Lena (Cara Gee), a former drug-addicted model is now a single Mom, clean and sober, working as a house cleaner, volunteering in an at-risk-youth-centre and caring for her thirteen-year-old daughter Peeka (Shaye Eyre) in the Kensington Market area of Toronto. In spite of this, a few too many misfortunes catch the attention of a nosy social worker with the typically easy-way-out-and-hardly-helpful suggestion of foster care. The two women hightail it up to North Country and stay with Lena's estranged mother Minerva (Jennifer Podemski). Relationships rebuild, unravel, then come full circle with new hope for all concerned. Lessons are, not surprisingly, learned. - G.K.

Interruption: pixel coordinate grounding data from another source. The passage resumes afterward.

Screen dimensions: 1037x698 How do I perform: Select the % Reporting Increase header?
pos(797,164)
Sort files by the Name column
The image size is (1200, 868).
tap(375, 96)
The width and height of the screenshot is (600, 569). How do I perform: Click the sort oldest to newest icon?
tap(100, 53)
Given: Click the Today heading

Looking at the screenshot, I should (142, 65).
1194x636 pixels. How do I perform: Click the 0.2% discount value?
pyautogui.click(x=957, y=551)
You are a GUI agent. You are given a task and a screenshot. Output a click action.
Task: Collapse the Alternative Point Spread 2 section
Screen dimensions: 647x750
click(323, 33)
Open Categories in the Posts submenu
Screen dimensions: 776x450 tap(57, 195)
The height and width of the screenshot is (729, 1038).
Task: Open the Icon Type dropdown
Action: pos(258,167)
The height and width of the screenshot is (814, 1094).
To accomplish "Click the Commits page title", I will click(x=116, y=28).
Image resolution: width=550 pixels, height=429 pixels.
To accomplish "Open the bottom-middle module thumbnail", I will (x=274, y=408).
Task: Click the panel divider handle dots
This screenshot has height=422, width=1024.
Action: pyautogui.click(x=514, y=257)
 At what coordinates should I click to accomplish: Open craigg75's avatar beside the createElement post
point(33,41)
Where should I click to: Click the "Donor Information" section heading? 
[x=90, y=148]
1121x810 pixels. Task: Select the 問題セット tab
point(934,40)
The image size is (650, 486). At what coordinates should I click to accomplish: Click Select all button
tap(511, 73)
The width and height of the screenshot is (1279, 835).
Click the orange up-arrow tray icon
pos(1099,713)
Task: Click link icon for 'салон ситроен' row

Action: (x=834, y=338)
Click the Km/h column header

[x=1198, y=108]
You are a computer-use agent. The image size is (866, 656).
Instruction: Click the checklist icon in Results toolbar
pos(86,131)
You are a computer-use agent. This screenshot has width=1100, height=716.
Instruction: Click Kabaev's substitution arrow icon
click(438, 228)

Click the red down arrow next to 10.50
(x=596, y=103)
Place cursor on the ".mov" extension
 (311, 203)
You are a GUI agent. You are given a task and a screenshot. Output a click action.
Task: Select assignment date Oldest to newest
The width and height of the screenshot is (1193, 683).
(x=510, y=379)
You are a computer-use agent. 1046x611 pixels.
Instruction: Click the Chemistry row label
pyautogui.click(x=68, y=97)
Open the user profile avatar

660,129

*NOTE* I watched Empire of Dirt with my 12-year-old daughter Julia who occasionally enjoys writing about film on this website as my Junior Cub Reporter. When the film ended, she exclaimed, "I LOVE THIS MOVIE! Can I write about it, Dad?" I agreed wholeheartedly to her tackling this film, however, I told her I didn't want to discuss the picture with her in any way, shape or form until after she wrote her review because I decided this might be the perfect film to run two reviews side by side - two perspectives on the same film coming from two very different places.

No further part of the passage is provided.